Nolasco incidió en que el duelo estuvo marcado por las circunstancias, con sanciones disciplinarias y lesiones que alteraron el desarrollo del juego. En este sentido, subrayó especialmente el impacto de la lesión de Drasko en el eje defensivo: “Nuestra zona central era nuestra fortaleza, pero a partir de ahí hemos tenido muchas dificultades”.
El entrenador oscense explicó que la pérdida de consistencia en esa zona fue determinante, especialmente en la segunda mitad, cuando el BM Cuenca logró encontrar espacios con facilidad. A ello se sumó una actuación irregular en portería, otro de los aspectos que consideró fundamentales: “Hoy no ha tenido su día y eso es clave fuera de casa”.
Además, Nolasco destacó un parcial de 6-1 en contra que terminó por decantar el encuentro, en un momento en el que su equipo perdió el control pese a haber trabajado ese aspecto durante la semana. “Una cosa es entrenarlo y otra hacerlo aquí, con el condicionante del partido”, reconoció.

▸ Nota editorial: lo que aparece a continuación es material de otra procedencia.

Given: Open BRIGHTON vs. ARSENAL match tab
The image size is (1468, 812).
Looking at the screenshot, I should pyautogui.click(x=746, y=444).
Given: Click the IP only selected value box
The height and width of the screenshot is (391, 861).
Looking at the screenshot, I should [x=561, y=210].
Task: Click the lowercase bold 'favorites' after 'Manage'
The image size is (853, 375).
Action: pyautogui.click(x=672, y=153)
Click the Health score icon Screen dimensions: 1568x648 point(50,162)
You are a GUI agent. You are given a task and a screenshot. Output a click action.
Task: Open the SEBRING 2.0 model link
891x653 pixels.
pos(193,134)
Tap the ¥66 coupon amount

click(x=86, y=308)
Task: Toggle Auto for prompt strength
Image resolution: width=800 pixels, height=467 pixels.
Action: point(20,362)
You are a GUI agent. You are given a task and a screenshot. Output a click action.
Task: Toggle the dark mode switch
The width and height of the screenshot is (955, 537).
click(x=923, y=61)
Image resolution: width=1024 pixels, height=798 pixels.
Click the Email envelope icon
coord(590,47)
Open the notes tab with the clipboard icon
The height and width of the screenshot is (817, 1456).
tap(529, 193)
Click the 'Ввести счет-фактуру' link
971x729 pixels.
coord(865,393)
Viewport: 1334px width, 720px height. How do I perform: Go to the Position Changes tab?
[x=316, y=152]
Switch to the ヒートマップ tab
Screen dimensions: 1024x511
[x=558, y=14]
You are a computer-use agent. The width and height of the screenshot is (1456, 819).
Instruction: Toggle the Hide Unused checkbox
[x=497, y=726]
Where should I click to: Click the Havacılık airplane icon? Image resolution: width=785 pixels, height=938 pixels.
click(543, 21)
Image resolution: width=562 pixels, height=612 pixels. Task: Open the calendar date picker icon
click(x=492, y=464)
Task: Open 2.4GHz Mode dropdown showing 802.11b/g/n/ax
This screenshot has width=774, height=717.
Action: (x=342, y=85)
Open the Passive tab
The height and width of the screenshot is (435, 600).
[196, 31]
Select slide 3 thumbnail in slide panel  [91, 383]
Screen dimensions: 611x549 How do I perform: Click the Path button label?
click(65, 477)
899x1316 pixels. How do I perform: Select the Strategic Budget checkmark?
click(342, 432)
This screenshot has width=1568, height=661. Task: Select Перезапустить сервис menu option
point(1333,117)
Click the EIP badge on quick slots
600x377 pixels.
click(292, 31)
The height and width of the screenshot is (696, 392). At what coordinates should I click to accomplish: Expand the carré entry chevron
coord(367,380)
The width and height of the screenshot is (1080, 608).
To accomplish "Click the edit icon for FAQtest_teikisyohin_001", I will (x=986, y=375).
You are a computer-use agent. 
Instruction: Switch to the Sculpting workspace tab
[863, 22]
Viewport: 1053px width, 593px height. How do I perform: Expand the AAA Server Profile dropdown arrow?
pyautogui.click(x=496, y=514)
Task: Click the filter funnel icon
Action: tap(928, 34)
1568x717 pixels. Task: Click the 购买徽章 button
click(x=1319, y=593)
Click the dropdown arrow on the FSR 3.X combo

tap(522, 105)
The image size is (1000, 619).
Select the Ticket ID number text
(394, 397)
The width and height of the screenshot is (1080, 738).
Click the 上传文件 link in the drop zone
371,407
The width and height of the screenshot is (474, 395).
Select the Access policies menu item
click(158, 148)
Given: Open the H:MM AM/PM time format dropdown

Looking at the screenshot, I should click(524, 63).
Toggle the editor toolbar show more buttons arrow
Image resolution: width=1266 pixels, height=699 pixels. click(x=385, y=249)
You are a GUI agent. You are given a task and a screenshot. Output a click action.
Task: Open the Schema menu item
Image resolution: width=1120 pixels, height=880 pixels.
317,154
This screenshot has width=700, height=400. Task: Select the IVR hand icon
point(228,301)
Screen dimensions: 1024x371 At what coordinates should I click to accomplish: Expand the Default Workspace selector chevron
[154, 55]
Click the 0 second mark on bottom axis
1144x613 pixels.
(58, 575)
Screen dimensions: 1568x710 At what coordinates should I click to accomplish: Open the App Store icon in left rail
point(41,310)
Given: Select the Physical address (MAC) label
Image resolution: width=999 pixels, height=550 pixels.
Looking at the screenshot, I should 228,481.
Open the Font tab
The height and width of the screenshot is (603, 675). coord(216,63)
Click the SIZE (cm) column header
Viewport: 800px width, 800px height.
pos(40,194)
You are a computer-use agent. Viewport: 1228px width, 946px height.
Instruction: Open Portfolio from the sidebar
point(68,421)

Pese al golpe, el técnico quiso lanzar un mensaje de ánimo de cara a la recta final de la temporada, en la que el Huesca continúa inmerso en la lucha por la permanencia. “¿Qué solución tenemos? Pelear”, afirmó, insistiendo en la necesidad de no dejarse afectar anímicamente y centrarse en los próximos compromisos.
Nolasco concluyó apelando a la unidad y al esfuerzo del grupo: “Tenemos partidos importantes por delante y hay que ir a ganarlos. Este ya no podemos cambiarlo, ahora toca seguir”.